By Andrew Good/NASA-JPL and Daniel Stolte/University Communications - November 19, 2025
At the beginning of October, three of NASA's Mars spacecraft had front row seats to view 3I/ATLAS – only the third interstellar object observed in our solar system. Among them, NASA's Mars Reconnaissance Orbiter, or MRO, was in a prime position to snap images of the comet as it sailed by at a distance of 19 million miles (30 million kilometers) – the closest viewing opportunity any of the agency's missions or any Earth-based observatories are expected to get.
NASA's Mars Reconnaissance Orbiter, pictured here as an artist's illustration, has been orbiting and photographing Mars since 2006. - NASA/JPL/Corby Waste
On the evening of Oct. 2, the comet was observed and photographed by the High Resolution Imaging Science Experiment, or HiRISE, which is led by the University of Arizona and has been photographing the Martian surface for nearly two decades.

*Data block*.
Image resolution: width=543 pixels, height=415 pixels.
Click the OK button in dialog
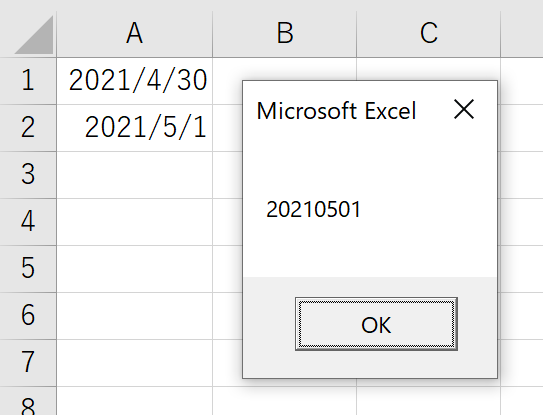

*List of tasks*.
1 - Print the 3I/ATLAS article from "NASA's Mars Reconnaissance Orbiter, pictured" to "nearly two decades.".
2 - Go on with the article about the Mars orbiter photographing comet 3I/ATLAS, starting after its last sentence.

*The replies*.
1 -
NASA's Mars Reconnaissance Orbiter, pictured here as an artist's illustration, has been orbiting and photographing Mars since 2006. - NASA/JPL/Corby Waste
On the evening of Oct. 2, the comet was observed and photographed by the High Resolution Imaging Science Experiment, or HiRISE, which is led by the University of Arizona and has been photographing the Martian surface for nearly two decades.

2 -
HiRISE is usually used to spot features as small as boulders (or even rovers) on the Martian surface. In HiRISE's images, 3I/ATLAS is seen at a scale of roughly 19 miles (30 kilometers) per pixel. The pixelated white ball is a cloud of dust and ice called the coma, which is shed as the comet approaches the sun.
"Observations of interstellar objects are still rare enough that we learn something new on every occasion," said Shane Byrne, HiRISE principal investigator and professor at the U of A Lunar and Planetary Laboratory. "We're fortunate, that 3I/ATLAS passed this close to Mars."
The HiRISE imagery is likely to reveal new details that could help scientists place an upper limit on the size of the comet's nucleus, its central core made up of ice and dust. It could also reveal the properties of particles within the atmosphere surrounding the comet, called its coma. Ongoing analysis of the images may even reveal fragments of the nucleus or jets of gas, which are sometimes released as comets break up over time. Throughout October, 3I/ATLAS was too close to the sun from Earth's position to be visible from most telescopes, giving MRO a unique view, according to HiRISE co-investigator James Wray, professor of earth and atmospheric sciences at the Georgia Institute of Technology.
Follow 3I/ATLAS' journey at NASA.gov.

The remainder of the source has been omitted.